*** Material shown ***

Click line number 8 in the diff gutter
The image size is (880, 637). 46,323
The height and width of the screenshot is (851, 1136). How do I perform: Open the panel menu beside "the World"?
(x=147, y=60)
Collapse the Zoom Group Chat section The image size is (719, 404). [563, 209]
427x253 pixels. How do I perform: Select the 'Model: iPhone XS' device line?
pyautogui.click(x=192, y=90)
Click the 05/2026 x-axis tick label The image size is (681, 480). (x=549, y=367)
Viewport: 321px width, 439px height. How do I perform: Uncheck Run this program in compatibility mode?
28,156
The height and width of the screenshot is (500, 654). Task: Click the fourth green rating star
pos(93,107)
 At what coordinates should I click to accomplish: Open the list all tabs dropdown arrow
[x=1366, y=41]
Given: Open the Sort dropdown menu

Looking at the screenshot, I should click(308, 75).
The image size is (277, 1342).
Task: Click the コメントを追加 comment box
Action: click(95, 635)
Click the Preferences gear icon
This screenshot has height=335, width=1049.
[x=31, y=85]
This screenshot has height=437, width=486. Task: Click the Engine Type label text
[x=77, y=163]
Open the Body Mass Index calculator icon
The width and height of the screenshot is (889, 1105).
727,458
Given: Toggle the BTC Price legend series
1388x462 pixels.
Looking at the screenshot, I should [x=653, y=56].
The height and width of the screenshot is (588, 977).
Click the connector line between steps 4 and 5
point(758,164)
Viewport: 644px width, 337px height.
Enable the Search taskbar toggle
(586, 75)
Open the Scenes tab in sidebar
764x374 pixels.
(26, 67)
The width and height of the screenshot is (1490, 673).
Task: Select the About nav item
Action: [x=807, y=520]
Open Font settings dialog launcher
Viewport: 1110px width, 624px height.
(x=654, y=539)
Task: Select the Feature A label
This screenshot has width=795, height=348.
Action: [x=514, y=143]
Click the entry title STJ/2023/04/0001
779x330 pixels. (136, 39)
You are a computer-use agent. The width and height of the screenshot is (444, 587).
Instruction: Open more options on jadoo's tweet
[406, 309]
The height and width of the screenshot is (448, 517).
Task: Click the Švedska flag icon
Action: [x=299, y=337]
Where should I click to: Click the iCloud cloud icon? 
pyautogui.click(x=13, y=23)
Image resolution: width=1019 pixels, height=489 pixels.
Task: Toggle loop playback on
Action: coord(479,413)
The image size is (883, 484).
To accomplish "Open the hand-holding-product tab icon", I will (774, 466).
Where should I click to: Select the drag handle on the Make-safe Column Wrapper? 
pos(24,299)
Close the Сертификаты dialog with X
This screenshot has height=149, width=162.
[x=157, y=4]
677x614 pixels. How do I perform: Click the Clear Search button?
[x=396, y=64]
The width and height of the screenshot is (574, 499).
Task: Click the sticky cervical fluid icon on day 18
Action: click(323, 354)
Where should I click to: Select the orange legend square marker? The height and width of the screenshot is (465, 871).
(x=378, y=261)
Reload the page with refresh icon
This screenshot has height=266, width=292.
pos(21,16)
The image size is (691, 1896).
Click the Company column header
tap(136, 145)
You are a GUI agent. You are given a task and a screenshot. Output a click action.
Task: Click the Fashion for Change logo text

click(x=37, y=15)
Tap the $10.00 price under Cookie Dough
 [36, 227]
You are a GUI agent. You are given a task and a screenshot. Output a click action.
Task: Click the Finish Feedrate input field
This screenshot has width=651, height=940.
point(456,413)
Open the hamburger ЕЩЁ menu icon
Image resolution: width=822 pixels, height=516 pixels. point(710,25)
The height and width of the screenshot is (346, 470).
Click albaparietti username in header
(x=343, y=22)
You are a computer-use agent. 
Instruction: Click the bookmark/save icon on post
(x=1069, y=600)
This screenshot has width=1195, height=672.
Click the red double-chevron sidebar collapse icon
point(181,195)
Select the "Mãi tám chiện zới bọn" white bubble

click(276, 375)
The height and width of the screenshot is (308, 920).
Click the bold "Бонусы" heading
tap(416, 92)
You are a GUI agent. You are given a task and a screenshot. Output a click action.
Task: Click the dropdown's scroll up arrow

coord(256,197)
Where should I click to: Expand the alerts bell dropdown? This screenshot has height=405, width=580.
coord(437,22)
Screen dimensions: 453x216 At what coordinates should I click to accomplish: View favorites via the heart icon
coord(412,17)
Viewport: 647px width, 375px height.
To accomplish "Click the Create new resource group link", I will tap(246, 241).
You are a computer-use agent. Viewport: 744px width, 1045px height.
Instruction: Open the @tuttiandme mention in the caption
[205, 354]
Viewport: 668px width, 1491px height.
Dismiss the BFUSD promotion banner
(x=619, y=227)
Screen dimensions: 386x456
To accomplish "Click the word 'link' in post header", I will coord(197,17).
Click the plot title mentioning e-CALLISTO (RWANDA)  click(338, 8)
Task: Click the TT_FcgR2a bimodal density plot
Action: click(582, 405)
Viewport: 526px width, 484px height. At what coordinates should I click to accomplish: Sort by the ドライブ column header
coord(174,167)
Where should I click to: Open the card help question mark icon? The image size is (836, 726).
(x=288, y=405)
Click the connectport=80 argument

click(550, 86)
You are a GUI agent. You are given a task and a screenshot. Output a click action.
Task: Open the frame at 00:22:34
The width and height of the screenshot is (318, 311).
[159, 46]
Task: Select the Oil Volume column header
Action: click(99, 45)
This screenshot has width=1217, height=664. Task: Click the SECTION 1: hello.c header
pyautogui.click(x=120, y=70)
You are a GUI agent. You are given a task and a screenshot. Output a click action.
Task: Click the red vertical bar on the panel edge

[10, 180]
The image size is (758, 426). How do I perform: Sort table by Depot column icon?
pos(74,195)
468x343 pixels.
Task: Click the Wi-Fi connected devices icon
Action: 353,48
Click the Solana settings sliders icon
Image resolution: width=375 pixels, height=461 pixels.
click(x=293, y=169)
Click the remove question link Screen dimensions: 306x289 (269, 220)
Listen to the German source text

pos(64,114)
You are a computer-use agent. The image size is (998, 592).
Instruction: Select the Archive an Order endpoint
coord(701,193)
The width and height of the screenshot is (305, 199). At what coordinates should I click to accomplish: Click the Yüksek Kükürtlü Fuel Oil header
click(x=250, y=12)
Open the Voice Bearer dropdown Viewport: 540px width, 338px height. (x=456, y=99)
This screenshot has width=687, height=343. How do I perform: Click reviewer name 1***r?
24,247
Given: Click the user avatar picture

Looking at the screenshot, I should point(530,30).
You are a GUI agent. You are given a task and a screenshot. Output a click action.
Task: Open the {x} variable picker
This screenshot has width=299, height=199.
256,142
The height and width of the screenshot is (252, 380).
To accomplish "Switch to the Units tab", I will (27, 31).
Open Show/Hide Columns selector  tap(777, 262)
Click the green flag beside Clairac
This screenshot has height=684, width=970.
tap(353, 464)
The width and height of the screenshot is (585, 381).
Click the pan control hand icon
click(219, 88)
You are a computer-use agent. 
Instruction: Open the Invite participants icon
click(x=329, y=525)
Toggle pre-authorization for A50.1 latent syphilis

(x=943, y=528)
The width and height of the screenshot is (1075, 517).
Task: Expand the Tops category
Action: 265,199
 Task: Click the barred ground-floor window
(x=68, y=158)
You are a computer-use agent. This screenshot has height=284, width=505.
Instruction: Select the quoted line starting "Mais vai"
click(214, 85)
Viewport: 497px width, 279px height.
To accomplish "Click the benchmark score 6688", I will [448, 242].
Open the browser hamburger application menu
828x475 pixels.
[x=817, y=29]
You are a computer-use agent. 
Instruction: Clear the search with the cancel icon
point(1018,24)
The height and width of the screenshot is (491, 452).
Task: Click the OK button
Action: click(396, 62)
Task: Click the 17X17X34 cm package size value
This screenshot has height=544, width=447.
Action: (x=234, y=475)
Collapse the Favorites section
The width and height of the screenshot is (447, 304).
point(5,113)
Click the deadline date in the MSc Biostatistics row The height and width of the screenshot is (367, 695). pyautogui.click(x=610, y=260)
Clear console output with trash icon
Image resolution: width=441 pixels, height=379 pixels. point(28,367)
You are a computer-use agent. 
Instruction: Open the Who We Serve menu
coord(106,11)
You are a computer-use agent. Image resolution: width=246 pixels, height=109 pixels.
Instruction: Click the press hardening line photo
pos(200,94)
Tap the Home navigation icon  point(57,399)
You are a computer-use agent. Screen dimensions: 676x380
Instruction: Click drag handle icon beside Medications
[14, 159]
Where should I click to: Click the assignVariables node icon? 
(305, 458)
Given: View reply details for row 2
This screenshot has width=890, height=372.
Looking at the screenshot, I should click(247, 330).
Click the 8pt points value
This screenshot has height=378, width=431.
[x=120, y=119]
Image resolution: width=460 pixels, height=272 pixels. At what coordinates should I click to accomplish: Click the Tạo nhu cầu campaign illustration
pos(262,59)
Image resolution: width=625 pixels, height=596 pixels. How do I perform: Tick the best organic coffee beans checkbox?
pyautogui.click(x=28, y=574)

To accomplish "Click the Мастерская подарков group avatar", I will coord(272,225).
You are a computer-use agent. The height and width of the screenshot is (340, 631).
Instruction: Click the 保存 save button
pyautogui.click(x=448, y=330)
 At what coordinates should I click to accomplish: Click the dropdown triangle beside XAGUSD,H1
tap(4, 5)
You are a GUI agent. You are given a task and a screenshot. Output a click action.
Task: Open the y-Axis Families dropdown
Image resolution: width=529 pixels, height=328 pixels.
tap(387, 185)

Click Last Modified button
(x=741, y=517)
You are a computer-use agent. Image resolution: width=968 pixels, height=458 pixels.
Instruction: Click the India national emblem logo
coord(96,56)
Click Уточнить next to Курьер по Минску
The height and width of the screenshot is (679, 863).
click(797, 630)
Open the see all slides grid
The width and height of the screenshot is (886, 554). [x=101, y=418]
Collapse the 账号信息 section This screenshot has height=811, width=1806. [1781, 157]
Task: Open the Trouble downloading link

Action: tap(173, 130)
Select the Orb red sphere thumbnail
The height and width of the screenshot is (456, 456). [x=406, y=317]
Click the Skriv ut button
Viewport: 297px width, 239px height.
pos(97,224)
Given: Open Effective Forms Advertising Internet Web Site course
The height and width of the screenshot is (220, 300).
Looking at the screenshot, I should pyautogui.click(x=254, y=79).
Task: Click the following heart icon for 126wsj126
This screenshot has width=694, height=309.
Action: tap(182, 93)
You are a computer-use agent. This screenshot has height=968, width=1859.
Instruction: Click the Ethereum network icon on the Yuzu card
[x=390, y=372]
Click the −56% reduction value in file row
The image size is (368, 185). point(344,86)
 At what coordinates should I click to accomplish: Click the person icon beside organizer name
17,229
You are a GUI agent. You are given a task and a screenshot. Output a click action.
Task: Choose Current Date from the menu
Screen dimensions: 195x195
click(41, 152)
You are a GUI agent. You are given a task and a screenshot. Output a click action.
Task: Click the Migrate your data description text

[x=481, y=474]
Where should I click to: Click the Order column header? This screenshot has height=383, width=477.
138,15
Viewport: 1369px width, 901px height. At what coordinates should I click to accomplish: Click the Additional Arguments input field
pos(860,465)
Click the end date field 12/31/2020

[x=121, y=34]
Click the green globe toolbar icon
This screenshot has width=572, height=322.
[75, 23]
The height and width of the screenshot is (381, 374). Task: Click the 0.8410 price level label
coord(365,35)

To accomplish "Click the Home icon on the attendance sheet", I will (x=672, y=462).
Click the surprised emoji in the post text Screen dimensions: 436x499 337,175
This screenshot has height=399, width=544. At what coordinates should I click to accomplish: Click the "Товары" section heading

*** End of Material shown ***

> [Task description] Each line above with the string "Home" should be reported in full.

> [Task answer]
Tap the Home navigation icon  point(57,399)
To accomplish "Click the Home icon on the attendance sheet", I will (x=672, y=462).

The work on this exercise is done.